A Bona Fide High Throughput Screening Campaign to Identify Agonist Compounds Using the 384 Well Cell-based Label-Free Epic® System from Corning®
Ralph J. Garippa, Rachid Hamid, and Theresa Truitt, Hoffmann-La-Roche, Inc., USA Arron Xu, Jeffrey Scibek, David Randle, Changqing Wang and Lori Romeo, Corning, Inc., USA

Label-free detection systems for cell-based readouts have gained in popularity in recent years due in part to the non-invasive nature of the method and the opportunity to query more than one signaling pathway in a single format. In the present work, we sampled nearly 100,000 small molecule compounds for their ability to stimulate a stably transfected GPCR in a CHOK1 cell background. We successfully obtained a throughput of approximately 28,000 compounds per 8-hour workday by taking a platform-based approach which utilized on-board liquid handling systems.

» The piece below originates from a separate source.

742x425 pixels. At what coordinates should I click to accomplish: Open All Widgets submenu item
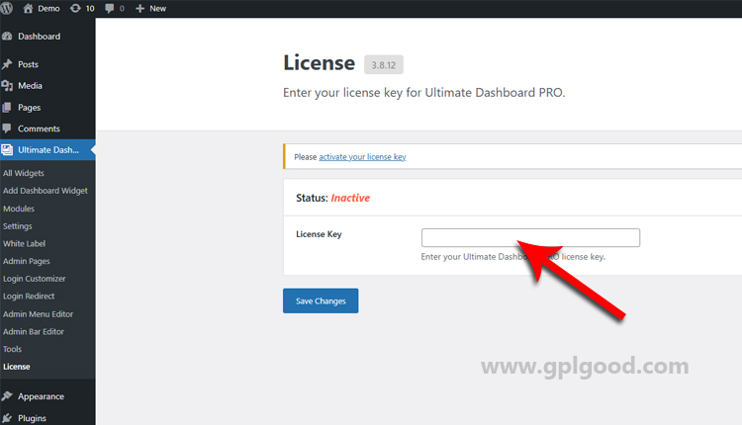(x=23, y=174)
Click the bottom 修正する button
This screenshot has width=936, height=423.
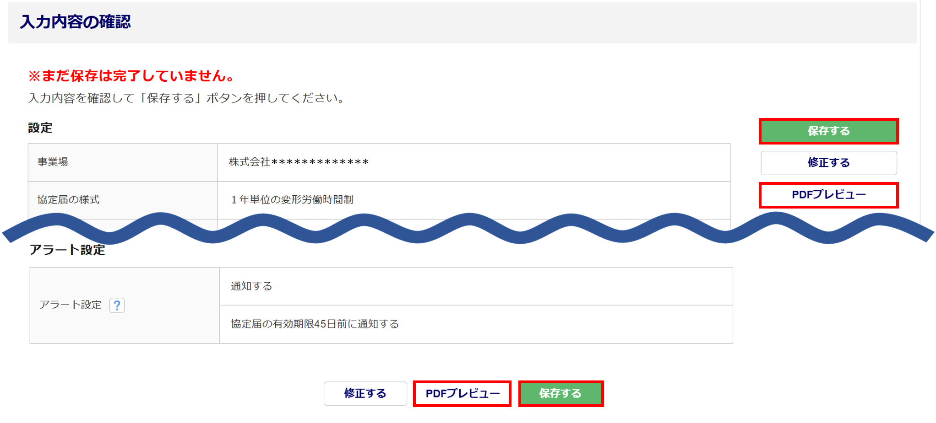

The same compound library was also run in a more traditional FLIPR-based calcuim flux format and the hit list compared between the two assays. To our knowledge, this study marks the first published report of a bona fide label-free high throughput cell-based screen without the aid of a fluoresecent/luminescent reporter, colorimetric readout, or exogenously added detection reagent.

The Generation and Characterization of Conformation-Dependent G-protein Antibodies
Melanie Jay, GlaxoSmithKline, UK

Monoclonal antibodies have been generated that specifically recognise the GTP-bound form of the G-protein sub-unit, Gai. In a series of studies we demonstrate that these antibodies recognise GTP-bound, and not GDP-bound, members of the Gai. family of G-proteins and show selectivity for this class of G-proteins over other members of this super-family. Furthermore, we demonstrate the use of these antibodies in cellular imaging studies to detect receptor activation in both recombinant and primary cell lines. To further characterise the specificity of these antibodies we investigated the use of the SRU-BIND system to determine the affinity and specificity of these antibodies to different activation states of the G-protein. However we were unable to demonstrate an interaction between the receptor and G-protein in this system leading us to conclude that the G-protein exists in subtly different conformations within the cellular and biochemical environments. The antibodies generated in this study will become valuable tools to study GPCR activity in high content imaging studies and may lead to the development of non-radioactive assays of G-protein function for use in compound screening.